LI

Novembre allait finir, et ils étaient ensemble la dernière et suprême fois. Ce toujours même rayon de soleil, sur la maison d’en face, leur envoyait, pour un moment encore avant le soir, dans le petit harem pauvre et si caché au cœur de Stamboul, sa lueur réfléchie et comme fadice. La pâle Zeyneb au visage dévoilé et l’invisible Djénane perdue dans le noir de ses draperies, causaient avec leur ami André aussi tranquillement qu’au cours de leurs entrevues ordinaires ; on eût dit que cette journée aurait des lendemains, que la date du 30 novembre, désignée pour trancher tout, n’était pas si proche, ou peut-être même n’arriverait point ; vraiment, rien n’indiquait que jamais, jamais plus, après cette fois-là, ils ne réentendraient sur terre sonner leurs voix…

Zeyneb, sans apparente émotion, combinait des moyens de s’écrire quand il serait en France : « La poste restante est maintenant trop surveillée ; en ces temps de terreur que nous traversons, plus personne n’a le droit d’entrer dans les bureaux sans se nommer. Notre correspondance au contraire sera très sûre par le chemin que j’ai imaginé ; un peu long seulement ; ne vous étonnez donc pas si nous tardons quelquefois quinze jours à vous répondre. »

Djénane exposait avec sang-froid ses plans pour au moins apercevoir encore son ami, le soir même de ce 30 novembre : « À quatre heures de l’horloge de Top-hané, qui est l’heure où les paquebots partent, nous passerons toutes deux le long du quai. Ce sera dans la plus ordinaire des voitures de louage, vous m’entendez bien. Nous passerons aussi près que possible du bord ; vous, de la dunette où vous vous tiendrez, veillez bien tous les fiacres pour ne pas nous manquer ; il y a toujours foule par là, vous savez, et, comme des femmes turques n’ont jamais le droit de s’arrêter, ça durera le temps d’un éclair, notre adieu… »

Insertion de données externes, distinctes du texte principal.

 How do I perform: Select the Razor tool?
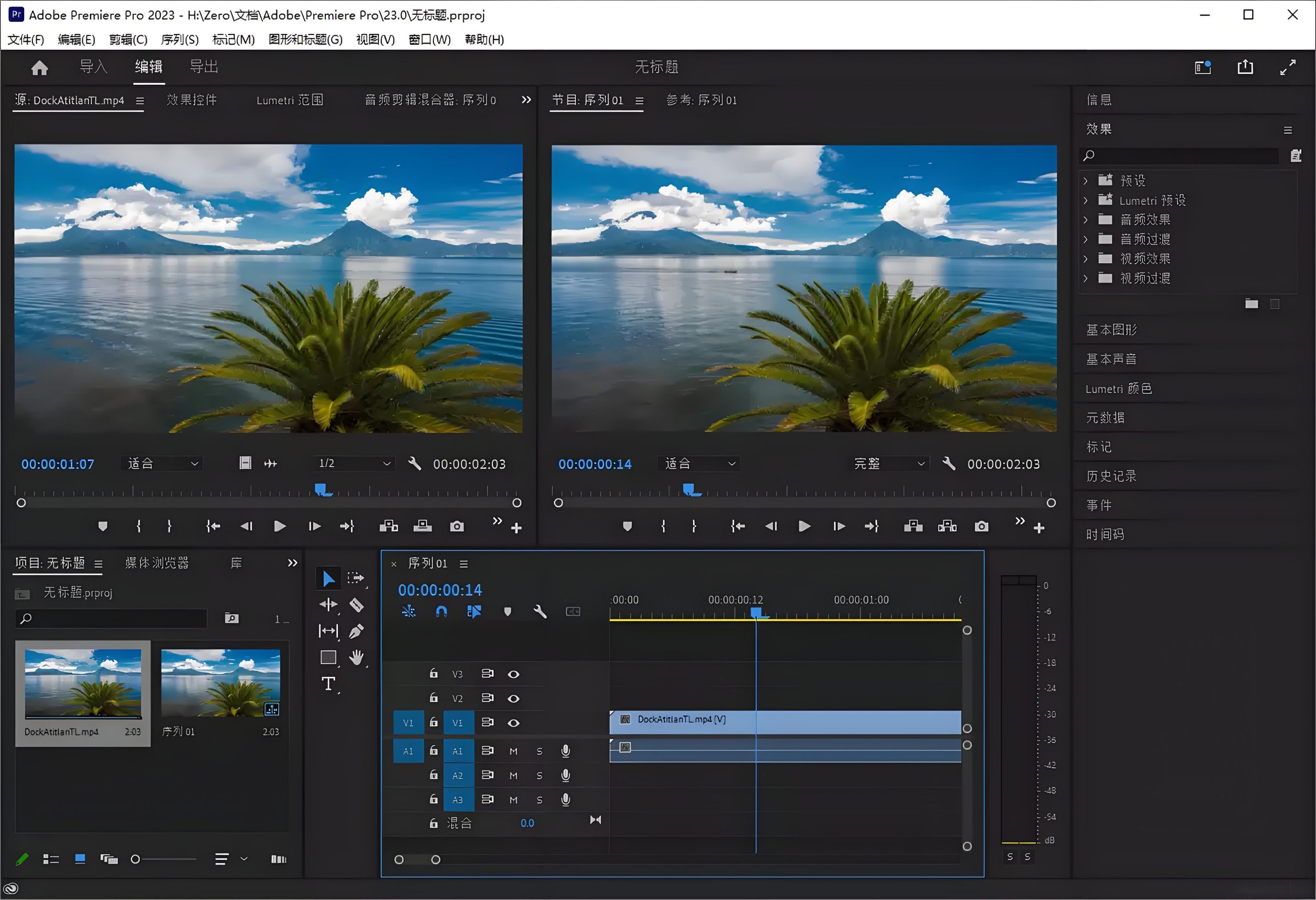[357, 604]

Ce soir, c’était leur rayon de soleil en face qui devait leur marquer le moment précis de la séparation ; quand il disparaîtrait au faîte du toit, André se lèverait pour partir : ils étaient convenus de cela dès le début ; ils s’étaient accordé cette limite extrême, après laquelle tout serait fini.

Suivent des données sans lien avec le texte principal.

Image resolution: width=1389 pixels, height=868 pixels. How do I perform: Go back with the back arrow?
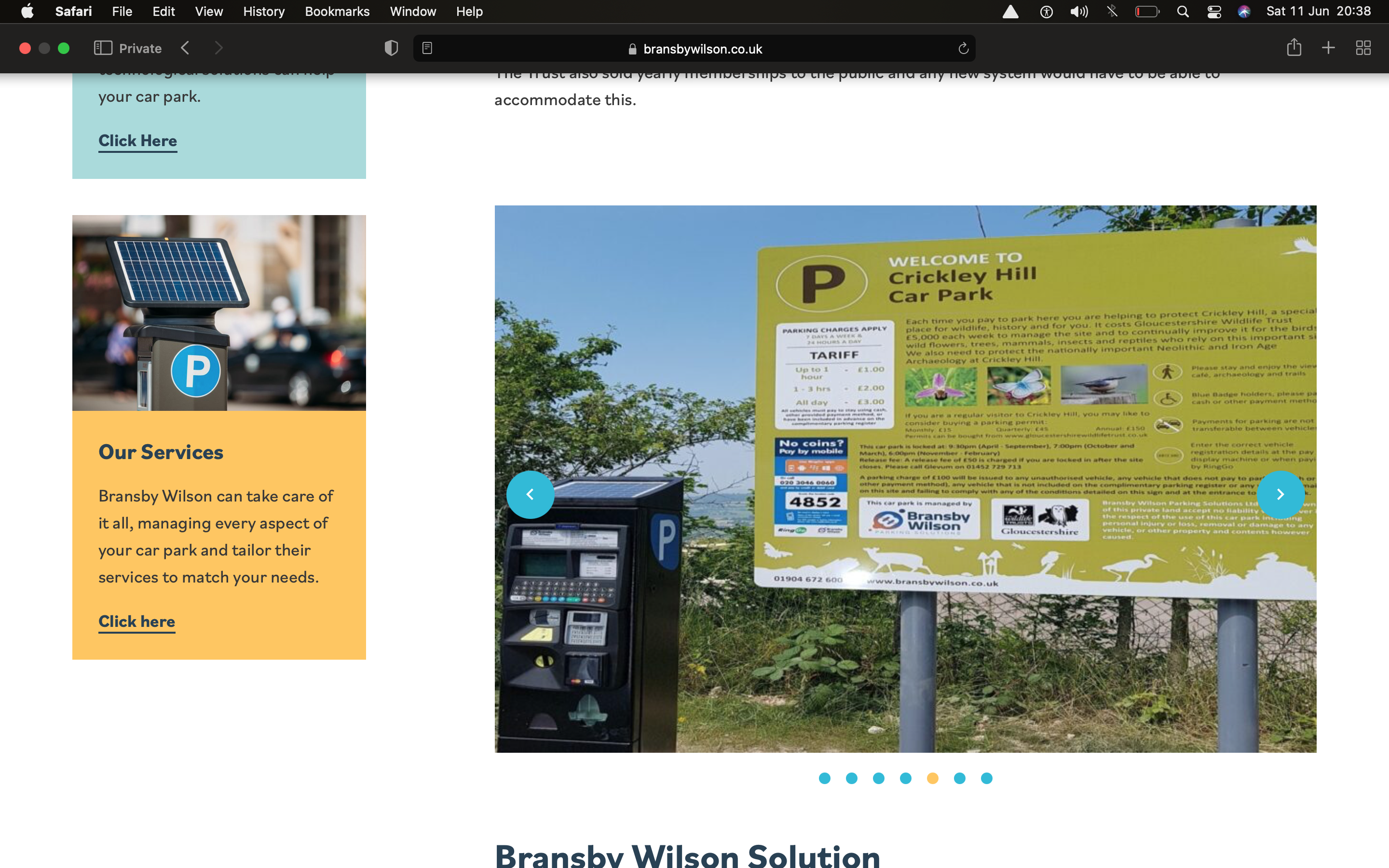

André, qui d’avance s’était figuré les trouver douloureusement vibrantes, à cette entrevue suprême, restait confondu devant leur calme. Et puis il avait bien compté revoir les yeux de Djénane, ce dernier jour ; mais non, les minutes passaient, et rien ne bougeait dans l’arrangement du tcharchaf sévère, ni dans les plis de ce voile, sans doute aussi définitivement baissé que s’il était de bronze sur un visage de statue.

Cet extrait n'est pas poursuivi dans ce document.